Tasks to perform:
1 > In the policy how-to below, retype the stretch from "The non-real-time work" through "body_names, policy_dt, task_type.".
2 > From the policy how-to below, list every item that the launch-time prepare step transcodes from the ONNX custom_metadata_map into the parameter overlay.
3 > According to the policy how-to below, what is the file name of the rl_policy_controller parameter overlay that the prepare step emits?

[start of Source passage]

Skip to main content

Run and extend an in-process policy

Every learned policy on this stack — tracking, piano, locomotion — runs in-process in the C++ humanoid_control::RLPolicyController (FSM LOCOMOTION mode). This is the System 0 real-time layer: inference happens inside the ros2_control RT update(), with no allocation, no blocking, and no separate process that could stall. Policies differ only by the .onnx checkpoint and the .mcap motion bag they load; the ONNX task_type metadata selects which observation terms get packed.

This how-to covers the two things a contributor actually needs: how to ship a trained policy onto the robot, and where to add a new observation term or task.

The old Python-tier promotion workflow was removed

There used to be an out-of-process Python inference tier (humanoid_control_policy.remote_policy_runner / pianist_policy.PianoPolicyRunner) that published MITCommand over DDS, plus a "prototype in Python, then promote to C++" workflow. That tier is gone. There is no Python→C++ promotion step anymore — all inference is C++ in-process from the start. The only Python left on the policy path is the launch-time prepare step (W&B / LeRobot loading, run once at launch, never per tick). See Concepts → Software framework for the full rationale.

How a policy actually runs

The non-real-time work happens once at launch in a prepare step; the RT loop only ever integer-indexes preloaded data.

  1. Launch-time prepare. ros2 launch humanoid_control_policy lite_policy.launch.py runs humanoid_control_policy prepare synchronously. It resolves the ONNX checkpoint (a local file or a W&B run), converts the policy's LeRobot motion dataset into a single-episode rosbag2 .mcap motion bag, and emits an rl_policy_controller parameter overlay (rl_policy_params.yaml) by transcoding the ONNX custom_metadata_map — joint order, gains, default pose, action scale, observation_names, body_names, policy_dt, task_type.

[end of Source passage]
[start of Information provided]

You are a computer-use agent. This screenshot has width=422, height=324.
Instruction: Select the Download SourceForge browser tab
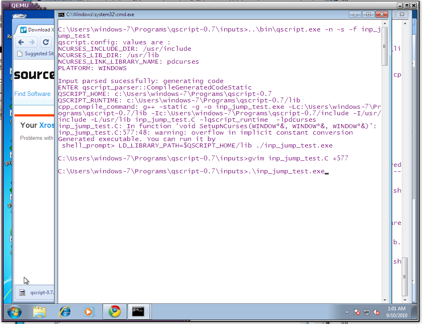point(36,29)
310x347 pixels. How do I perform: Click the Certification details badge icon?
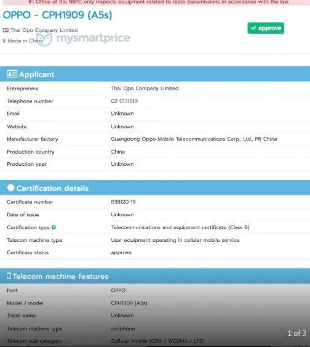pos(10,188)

[end of Information provided]

Outputs by task:
1 >
The non-real-time work happens once at launch in a prepare step; the RT loop only ever integer-indexes preloaded data.

  1. Launch-time prepare. ros2 launch humanoid_control_policy lite_policy.launch.py runs humanoid_control_policy prepare synchronously. It resolves the ONNX checkpoint (a local file or a W&B run), converts the policy's LeRobot motion dataset into a single-episode rosbag2 .mcap motion bag, and emits an rl_policy_controller parameter overlay (rl_policy_params.yaml) by transcoding the ONNX custom_metadata_map — joint order, gains, default pose, action scale, observation_names, body_names, policy_dt, task_type.

2 >
joint order
gains
default pose
action scale
observation_names
body_names
policy_dt
task_type

3 > rl_policy_params.yaml